» PROMPT: Could you copy every line of the data that contains the word "list"?

[Dataset items]
+ + + +
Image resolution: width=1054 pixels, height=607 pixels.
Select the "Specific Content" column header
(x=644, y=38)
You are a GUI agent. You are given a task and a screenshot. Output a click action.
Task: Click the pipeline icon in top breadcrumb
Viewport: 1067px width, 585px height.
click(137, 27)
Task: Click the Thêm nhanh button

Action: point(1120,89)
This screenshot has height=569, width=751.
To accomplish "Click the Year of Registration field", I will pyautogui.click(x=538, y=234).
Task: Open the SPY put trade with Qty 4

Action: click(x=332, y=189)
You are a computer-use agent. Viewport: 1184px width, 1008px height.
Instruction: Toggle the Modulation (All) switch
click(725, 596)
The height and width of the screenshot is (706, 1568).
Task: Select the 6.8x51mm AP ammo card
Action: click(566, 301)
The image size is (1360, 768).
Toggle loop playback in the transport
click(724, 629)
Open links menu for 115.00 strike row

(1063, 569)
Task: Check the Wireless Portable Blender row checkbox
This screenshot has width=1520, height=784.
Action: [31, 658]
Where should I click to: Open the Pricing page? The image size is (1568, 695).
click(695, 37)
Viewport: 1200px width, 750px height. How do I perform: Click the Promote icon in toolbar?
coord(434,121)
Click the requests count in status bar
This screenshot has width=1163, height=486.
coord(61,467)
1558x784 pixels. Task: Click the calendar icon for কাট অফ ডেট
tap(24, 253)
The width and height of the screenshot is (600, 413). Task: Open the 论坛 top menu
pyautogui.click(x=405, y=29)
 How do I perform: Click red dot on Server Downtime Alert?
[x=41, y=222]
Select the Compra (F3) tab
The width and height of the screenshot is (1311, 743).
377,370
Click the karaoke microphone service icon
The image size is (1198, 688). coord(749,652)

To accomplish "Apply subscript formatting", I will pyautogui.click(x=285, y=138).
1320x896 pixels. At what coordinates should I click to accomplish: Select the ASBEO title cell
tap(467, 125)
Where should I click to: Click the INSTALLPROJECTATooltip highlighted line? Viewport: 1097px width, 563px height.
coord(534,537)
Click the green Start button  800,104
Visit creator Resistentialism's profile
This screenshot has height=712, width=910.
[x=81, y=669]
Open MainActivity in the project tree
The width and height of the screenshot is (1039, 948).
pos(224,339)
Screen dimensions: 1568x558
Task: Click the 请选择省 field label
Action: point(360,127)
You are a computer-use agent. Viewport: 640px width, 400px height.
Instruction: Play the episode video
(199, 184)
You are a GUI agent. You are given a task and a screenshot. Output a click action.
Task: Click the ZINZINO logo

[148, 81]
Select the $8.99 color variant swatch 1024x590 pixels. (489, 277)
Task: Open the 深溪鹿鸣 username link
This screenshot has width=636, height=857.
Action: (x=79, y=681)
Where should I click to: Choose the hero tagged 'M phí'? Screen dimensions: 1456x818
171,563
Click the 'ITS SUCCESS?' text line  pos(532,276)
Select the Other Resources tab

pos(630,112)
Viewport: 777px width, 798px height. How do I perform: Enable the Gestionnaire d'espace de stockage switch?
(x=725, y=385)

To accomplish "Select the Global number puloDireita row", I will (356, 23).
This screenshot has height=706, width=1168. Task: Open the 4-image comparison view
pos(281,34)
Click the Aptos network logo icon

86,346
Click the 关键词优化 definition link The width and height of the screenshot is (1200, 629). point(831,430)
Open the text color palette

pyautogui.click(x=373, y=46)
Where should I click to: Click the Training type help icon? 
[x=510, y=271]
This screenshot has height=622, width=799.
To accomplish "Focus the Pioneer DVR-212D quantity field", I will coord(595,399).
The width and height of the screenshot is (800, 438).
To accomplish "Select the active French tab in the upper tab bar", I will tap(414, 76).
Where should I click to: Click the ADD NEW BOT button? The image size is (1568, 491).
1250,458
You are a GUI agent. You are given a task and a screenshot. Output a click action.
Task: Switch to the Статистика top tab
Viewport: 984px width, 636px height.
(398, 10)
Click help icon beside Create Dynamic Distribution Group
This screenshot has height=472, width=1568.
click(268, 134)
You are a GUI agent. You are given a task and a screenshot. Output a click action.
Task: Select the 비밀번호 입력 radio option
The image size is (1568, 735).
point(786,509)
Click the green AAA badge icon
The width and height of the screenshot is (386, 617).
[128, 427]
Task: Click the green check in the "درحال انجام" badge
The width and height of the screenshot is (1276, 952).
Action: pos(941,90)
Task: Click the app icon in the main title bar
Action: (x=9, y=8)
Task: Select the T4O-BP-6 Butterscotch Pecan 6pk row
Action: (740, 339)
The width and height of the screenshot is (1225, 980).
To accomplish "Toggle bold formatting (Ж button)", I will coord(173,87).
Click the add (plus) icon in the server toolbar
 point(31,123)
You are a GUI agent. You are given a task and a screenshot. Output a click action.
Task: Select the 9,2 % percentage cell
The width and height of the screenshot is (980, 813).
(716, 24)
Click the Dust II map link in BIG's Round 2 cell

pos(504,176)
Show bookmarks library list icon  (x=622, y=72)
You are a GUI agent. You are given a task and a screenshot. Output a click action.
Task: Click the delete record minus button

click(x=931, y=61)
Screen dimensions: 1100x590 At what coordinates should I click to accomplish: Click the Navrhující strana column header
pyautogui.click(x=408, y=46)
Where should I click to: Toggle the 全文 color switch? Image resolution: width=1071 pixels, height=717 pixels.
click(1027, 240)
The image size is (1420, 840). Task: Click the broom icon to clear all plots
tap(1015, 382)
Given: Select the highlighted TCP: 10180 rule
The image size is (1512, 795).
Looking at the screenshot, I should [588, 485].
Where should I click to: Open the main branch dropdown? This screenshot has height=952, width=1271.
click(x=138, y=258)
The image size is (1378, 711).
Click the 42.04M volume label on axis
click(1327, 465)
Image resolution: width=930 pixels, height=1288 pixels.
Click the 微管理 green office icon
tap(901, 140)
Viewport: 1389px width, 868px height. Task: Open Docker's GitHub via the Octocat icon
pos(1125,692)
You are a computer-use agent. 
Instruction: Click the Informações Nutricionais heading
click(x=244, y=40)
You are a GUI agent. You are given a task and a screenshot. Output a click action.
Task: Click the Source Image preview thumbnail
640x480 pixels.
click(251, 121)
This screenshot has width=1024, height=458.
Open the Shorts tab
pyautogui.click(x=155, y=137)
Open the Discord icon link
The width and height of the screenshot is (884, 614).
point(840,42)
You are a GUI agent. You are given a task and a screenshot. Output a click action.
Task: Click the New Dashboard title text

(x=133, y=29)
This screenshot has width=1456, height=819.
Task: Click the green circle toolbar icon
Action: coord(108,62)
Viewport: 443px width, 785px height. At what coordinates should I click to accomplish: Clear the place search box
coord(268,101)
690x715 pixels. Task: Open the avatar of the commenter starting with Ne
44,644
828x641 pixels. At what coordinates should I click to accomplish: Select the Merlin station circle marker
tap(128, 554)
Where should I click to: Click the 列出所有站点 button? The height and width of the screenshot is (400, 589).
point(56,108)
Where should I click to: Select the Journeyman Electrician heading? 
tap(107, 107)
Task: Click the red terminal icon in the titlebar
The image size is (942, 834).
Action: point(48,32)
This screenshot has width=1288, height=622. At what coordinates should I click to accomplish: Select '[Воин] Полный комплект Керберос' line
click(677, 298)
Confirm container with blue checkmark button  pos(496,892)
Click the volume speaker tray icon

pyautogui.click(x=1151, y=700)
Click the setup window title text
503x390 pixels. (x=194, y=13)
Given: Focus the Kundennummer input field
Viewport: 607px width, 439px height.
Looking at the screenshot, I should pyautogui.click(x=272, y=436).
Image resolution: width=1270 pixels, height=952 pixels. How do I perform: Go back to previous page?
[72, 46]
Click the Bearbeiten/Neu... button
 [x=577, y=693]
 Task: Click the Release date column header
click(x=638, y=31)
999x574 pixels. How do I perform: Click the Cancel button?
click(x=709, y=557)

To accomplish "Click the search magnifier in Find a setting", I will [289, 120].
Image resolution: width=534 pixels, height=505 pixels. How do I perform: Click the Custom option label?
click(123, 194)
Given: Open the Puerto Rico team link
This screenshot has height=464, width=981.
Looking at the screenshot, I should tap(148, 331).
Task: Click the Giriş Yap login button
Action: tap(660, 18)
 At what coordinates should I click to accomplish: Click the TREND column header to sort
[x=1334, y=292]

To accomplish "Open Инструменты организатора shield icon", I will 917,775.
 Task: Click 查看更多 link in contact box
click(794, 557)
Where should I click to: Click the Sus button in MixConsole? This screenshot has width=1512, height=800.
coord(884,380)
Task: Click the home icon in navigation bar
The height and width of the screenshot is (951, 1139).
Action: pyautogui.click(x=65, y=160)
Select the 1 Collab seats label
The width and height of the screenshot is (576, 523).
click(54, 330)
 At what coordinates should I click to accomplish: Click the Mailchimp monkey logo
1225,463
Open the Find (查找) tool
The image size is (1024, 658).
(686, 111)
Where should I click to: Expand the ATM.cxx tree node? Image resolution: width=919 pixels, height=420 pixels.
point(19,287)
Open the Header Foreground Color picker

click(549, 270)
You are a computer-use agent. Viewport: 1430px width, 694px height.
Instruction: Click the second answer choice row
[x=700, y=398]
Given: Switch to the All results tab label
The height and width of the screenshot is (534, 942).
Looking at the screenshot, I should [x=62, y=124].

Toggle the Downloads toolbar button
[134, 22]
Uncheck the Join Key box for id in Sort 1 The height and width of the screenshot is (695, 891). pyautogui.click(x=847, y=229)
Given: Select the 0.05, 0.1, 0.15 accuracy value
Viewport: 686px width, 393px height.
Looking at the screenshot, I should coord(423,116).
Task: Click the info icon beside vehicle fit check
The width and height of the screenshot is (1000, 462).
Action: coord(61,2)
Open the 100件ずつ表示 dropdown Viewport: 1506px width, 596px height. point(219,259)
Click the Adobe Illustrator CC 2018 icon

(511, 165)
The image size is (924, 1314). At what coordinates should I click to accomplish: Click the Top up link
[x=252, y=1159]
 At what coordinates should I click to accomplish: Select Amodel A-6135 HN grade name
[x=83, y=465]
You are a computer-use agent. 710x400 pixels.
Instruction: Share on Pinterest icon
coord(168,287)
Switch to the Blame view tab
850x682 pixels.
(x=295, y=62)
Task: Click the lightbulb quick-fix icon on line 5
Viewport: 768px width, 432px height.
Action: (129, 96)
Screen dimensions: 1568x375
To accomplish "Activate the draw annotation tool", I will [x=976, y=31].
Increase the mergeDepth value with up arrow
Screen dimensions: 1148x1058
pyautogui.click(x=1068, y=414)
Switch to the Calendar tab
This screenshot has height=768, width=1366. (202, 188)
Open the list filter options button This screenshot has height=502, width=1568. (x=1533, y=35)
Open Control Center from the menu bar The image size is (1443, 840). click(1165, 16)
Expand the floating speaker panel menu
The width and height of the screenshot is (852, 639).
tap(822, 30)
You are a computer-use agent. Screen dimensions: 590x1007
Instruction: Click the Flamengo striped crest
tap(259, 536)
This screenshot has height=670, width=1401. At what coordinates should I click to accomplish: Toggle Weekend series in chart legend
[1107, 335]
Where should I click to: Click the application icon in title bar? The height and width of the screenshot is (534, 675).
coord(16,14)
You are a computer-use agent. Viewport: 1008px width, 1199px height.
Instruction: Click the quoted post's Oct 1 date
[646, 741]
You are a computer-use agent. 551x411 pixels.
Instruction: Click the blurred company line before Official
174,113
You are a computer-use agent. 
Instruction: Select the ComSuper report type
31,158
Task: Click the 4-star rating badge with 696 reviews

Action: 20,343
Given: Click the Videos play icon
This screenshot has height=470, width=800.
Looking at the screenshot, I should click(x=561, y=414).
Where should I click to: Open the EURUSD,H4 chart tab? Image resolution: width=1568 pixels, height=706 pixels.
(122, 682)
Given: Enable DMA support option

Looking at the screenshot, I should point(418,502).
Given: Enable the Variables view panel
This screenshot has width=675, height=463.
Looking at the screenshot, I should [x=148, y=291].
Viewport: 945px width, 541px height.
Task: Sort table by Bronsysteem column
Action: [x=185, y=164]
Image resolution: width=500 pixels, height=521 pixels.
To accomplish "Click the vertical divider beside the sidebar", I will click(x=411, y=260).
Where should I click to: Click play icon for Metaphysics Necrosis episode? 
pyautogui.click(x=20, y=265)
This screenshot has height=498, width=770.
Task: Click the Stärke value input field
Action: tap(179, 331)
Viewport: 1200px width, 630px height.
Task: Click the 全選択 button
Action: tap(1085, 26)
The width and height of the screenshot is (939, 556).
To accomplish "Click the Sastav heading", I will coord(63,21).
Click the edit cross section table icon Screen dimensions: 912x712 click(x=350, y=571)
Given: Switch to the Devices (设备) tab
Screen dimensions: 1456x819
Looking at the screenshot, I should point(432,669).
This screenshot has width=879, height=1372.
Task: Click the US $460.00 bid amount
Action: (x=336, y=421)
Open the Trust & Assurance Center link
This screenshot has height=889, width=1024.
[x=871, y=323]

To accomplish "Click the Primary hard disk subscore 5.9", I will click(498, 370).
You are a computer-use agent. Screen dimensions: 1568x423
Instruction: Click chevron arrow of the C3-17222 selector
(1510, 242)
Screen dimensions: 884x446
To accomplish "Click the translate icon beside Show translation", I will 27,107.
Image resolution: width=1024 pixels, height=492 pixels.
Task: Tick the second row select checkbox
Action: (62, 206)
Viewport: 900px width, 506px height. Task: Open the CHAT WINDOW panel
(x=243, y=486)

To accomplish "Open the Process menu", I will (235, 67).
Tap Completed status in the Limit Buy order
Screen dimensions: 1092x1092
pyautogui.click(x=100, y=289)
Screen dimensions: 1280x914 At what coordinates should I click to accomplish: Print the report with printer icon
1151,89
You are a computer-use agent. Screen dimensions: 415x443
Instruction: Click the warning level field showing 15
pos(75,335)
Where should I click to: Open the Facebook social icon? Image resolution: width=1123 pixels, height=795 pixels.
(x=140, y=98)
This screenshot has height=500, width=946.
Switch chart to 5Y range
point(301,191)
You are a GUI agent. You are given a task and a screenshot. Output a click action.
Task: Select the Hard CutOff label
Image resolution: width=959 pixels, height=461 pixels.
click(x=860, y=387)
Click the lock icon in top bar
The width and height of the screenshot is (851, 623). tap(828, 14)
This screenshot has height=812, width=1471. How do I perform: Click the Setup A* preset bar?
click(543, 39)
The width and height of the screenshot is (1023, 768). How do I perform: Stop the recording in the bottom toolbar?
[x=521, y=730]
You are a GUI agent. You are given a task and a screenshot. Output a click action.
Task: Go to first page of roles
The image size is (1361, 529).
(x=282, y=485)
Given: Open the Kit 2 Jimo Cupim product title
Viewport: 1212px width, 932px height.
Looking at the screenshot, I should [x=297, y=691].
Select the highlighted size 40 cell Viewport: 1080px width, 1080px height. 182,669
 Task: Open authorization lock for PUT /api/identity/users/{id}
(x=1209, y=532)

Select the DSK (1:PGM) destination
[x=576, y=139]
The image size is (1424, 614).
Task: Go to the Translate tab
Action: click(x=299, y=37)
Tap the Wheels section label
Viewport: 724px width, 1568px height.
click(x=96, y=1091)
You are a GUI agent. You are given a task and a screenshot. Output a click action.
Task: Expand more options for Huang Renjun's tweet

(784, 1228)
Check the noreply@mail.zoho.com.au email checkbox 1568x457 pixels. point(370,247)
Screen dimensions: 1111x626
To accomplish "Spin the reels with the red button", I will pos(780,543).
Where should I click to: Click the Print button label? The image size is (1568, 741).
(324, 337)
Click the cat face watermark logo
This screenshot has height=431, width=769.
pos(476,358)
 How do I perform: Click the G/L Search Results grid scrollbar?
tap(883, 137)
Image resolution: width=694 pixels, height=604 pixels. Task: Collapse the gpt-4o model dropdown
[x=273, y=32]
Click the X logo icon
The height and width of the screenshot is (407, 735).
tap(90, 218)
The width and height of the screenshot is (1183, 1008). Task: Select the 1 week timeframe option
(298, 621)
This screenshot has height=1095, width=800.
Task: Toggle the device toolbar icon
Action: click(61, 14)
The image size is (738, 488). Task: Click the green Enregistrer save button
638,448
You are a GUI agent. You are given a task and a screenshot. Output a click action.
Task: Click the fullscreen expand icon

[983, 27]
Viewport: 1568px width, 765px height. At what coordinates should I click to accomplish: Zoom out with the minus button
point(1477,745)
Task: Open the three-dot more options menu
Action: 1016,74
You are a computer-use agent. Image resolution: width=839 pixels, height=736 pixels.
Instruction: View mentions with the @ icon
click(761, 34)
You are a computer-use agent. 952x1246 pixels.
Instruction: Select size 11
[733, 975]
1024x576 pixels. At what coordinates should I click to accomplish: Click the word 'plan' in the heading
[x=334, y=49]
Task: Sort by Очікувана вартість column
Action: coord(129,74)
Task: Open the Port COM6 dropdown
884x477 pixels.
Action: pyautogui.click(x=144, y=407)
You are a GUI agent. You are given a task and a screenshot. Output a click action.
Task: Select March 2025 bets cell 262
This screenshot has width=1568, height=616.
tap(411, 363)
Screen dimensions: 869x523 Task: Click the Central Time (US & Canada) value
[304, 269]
+ + + +
» RESPONSE BELOW:
Show bookmarks library list icon  (x=622, y=72)
Open the list filter options button This screenshot has height=502, width=1568. (x=1533, y=35)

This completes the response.